第34話 財宝のありか
キナ子はスイスイと、コケまみれの岸壁を登る。
「いけそうか?」
『問題ありませんね。ワタクシは、このルートを進みます。今後も通りやすいようにルート確保……というわけにはいかないのですね、ロニさん?』
キナ子が、ロニに確認を取る。
「そうなんだよ。ここだけじゃなくても、ダンジョンはランダム生成。傷をつけたとしても、もとに戻っちゃうんだ」
道しるべを作った時点から、修復が始まってしまうらしい。
『ミツルさん。それでもワタクシは、どうにか突破口を開いてみせますね』
「頼むぜ。登りやすいルートがあったら、教えてくれ」
『はい。では、先に頂上でお待ちしております』
険しい登山はキナ子に任せて、オレは先へ進む。
木々が生い茂る森に、入っていった。
「来たぞ!」
大量の魔物が、襲いかかってくる。
目つきがヤバいシカやクマは、まだかわいいほうだ。一見無害なウサギなどが、木をへし折るレベルのケリをカマしてくる。
「ぐう!」
鹿の角で、ロニがダメージを受けそうになった。
「ロニ!?」
「大丈夫! ありがと」
ガイコツ騎士が、ロニを守ってくれている。
ロニも、ガイコツの騎士をねぎらった。
「よくもロニを! お返しだ。【フロストノヴァ】!」
前方に、氷の爆発を起こす。
ロニの使う【爆裂】の、氷属性バージョンだ。
ただし、こちらは円形範囲ではなく、前方にしか出せない。とはいえ、威力はこちらのほうが上である。

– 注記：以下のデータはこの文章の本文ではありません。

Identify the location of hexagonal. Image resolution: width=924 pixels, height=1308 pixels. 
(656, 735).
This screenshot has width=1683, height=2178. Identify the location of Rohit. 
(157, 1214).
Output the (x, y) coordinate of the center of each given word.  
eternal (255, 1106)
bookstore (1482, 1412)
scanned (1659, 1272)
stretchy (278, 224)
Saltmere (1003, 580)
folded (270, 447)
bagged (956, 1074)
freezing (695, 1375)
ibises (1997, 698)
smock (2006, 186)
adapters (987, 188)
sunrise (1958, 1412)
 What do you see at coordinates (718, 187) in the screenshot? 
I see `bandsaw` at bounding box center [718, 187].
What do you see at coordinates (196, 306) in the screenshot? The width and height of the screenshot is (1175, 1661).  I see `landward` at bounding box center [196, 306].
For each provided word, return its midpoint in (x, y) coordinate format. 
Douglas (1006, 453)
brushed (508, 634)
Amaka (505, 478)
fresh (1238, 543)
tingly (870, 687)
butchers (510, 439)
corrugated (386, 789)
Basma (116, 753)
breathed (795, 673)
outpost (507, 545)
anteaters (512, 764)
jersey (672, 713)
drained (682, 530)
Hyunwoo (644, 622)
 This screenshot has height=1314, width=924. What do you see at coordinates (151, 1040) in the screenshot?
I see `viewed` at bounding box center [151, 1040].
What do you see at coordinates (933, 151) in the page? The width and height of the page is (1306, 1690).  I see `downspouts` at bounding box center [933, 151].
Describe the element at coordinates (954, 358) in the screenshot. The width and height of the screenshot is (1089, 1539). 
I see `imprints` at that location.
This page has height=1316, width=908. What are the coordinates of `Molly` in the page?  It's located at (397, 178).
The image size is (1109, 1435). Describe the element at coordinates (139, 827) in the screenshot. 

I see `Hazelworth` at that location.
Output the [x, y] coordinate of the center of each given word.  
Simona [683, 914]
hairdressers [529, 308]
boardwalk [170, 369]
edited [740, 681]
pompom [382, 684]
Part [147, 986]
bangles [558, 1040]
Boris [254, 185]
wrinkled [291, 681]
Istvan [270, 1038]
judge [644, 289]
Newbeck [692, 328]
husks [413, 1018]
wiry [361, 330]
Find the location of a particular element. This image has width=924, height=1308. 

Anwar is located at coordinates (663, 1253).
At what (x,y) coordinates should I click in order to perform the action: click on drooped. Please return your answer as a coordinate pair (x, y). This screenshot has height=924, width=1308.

ズンズンと、上を目指して進むんだ。山道のために、爆裂が使えない。
「いいアイテムは、落ちるよね」
ウルフの群れを蹴散らして、ロニは炎のシードを手に入れていた。
シードのアイテムレベルが、二〇を軽く超えている。レアクラスだ。
「【耐性 三〇%アップ】に、【延焼ダメージ追加】、【体力と魔力の同時自動回復 三%】、だって」
「そんな豆粒大のシード一つで、そんな効果があるのか?」
「……ここ、ヤバくない?」
「ああ。信じられんほど、レア度が高い」
アイテムに付与されている特殊効果も、複数あった。
「こんなの、見たことないぜ」
アイテムのドロップ率は、めちゃくちゃ低いようだ。一つも落とさないわけじゃない。ゴミばかり落とすのだ。一〇〇匹倒して、レアが一つ出てくるかどうか。
とはいえ、レアの質は相当に高い。
石でできた宝箱の中身も、ほとんどが金かゴミだった。
「一応、いいアイテムも出るけどね」
「ああ。こんなものまで、入っているくらいだからな」
どうして古代遺跡より古いだろう山にある宝箱に、日本産のポーションゼリーが落ちてるんだろうなって思うが。食っていいんだろうな、これ?
「素材もかなりいいよ。一旦帰って、整理したい」
「だな。あとでキナ子と合流しよう」
たったこれだけの素材でも、今までのダンジョンより価値が高かった。
正規ルートが尖った山だとすると、このルートはハズレだろう。
しかし、そうとも言い切れなかった。
あちらのルートは数分で到着できても、魔物が出ない。
「うわっ!?」
岩場のコケに足を取られて、ロニが転倒しかけた。地面にも、コケがびっしりかよ。
「気をつけて進もう」
「そうだね」
「結構、広いな」
やはり、山を突っ切るのと森の中を歩くのでは、断然距離が違う。
「おーい、キナ子」
ギルド用の端末で、キナ子と通信をする。
「こっちからでも、頂上は望めそうだ。ただし、お前さんと違って時間がかかりそうだ。
『そちらの足でしたら、およそ二時間、と言ったところでしょう』
「お前さんはどうだ?」
『敵は、出てきません』
なのでキナ子は、表面を横移動しているという。人間が通れそうな道を、探しているんだとか。
「どんな感じだ?」
『まったくダメです。パルクールや、ボルダリングの知識が必要です。それでも、登れるかどうか……待ってください。道がありましたね』
「通り道が?」
『いえ。おそらく財宝へのルートかと思います。こんな場所では、人が出入りするのはムリでしょう』
キナ子は財宝のありかを発見したものの、到達はできそうにないという。
『この道は、ランダム生成でも固定ルートだと思われます。撮影だけをして、頂上を目指すことに致します』
「頼んだ」
一度、頂上で落ち合うことにした。